▶ WORK REQUIRED
Give the lines as a JSON list of strings, one string per line, starting with the line with "Task: Click the URL address bar field" and going on through the last line, both ends included. Skip blank lines and leave the pictures out.

* * * *

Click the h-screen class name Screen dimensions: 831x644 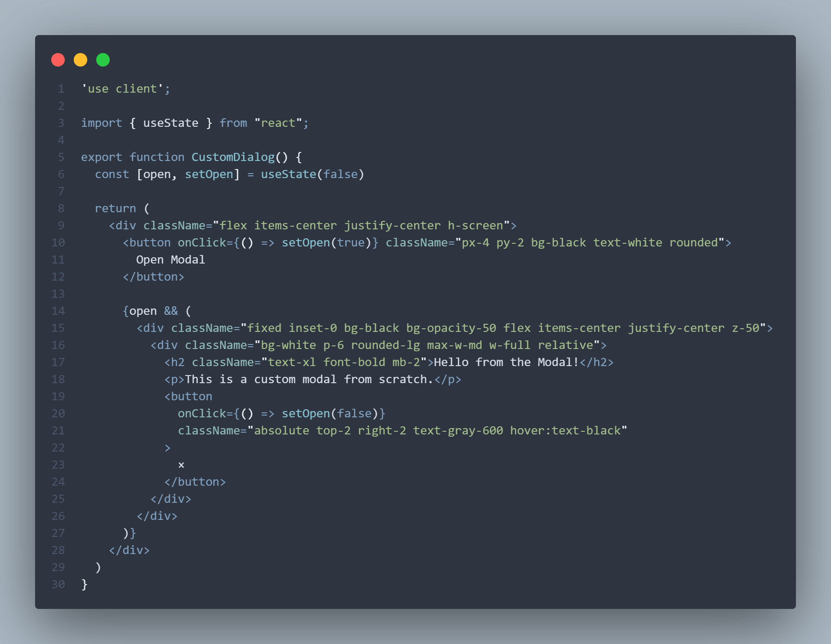click(475, 226)
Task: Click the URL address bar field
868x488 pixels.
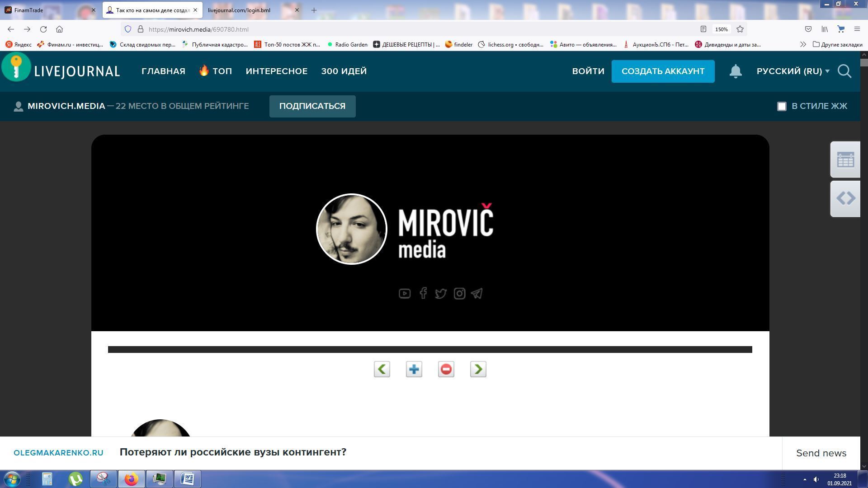Action: coord(407,29)
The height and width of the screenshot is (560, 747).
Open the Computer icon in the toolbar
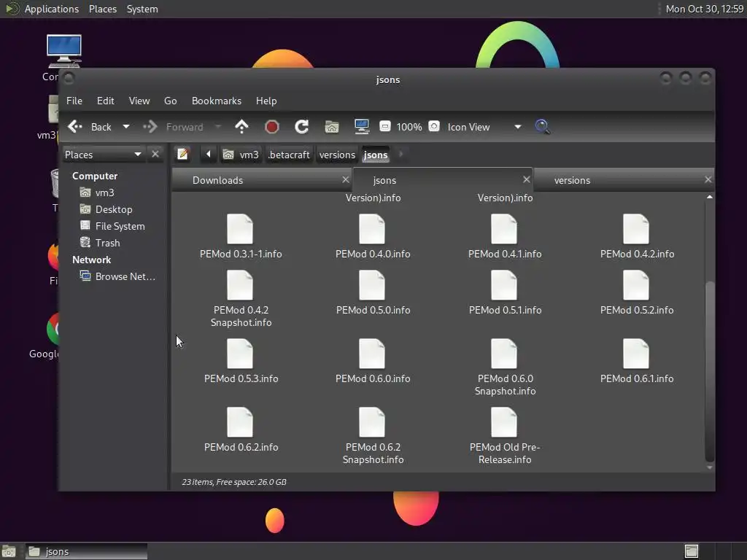361,127
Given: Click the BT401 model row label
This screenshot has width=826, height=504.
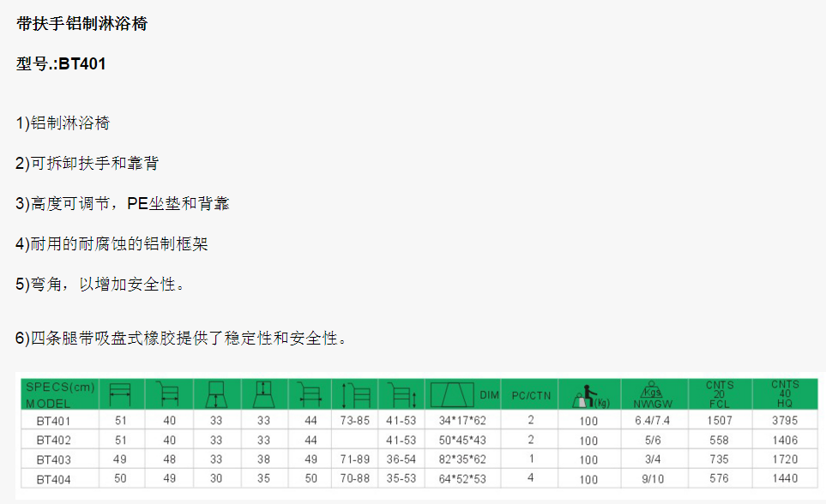Looking at the screenshot, I should point(53,421).

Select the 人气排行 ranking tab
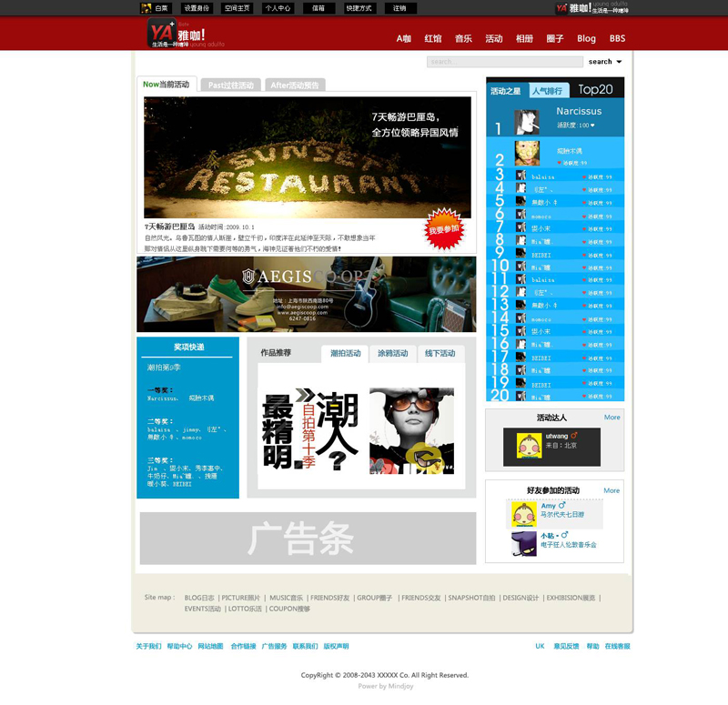[x=548, y=91]
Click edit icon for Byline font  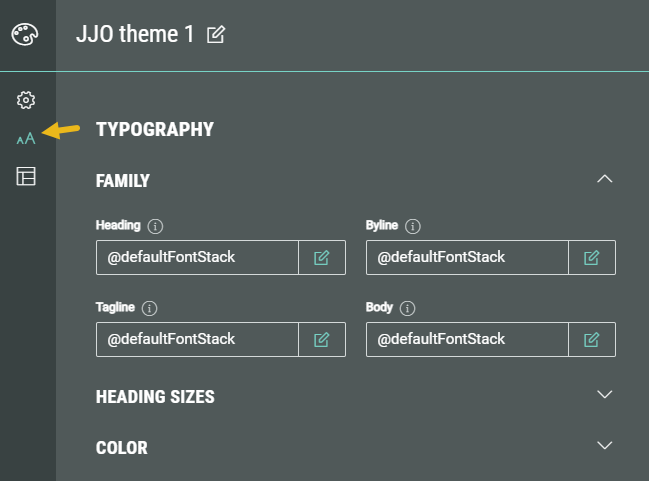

* * * *

▶ EXPECTED OUTPUT
[
  "Task: Click the URL address bar field",
  "868x488 pixels.",
  "Action: coord(407,29)",
  "The height and width of the screenshot is (560, 747).",
  "Open the Computer icon in the toolbar",
  "361,127",
  "Given: Click the BT401 model row label",
  "This screenshot has width=826, height=504.",
  "Looking at the screenshot, I should point(53,421).",
  "Select the 人气排行 ranking tab",
  "[x=548, y=91]",
  "Click edit icon for Byline font  "
]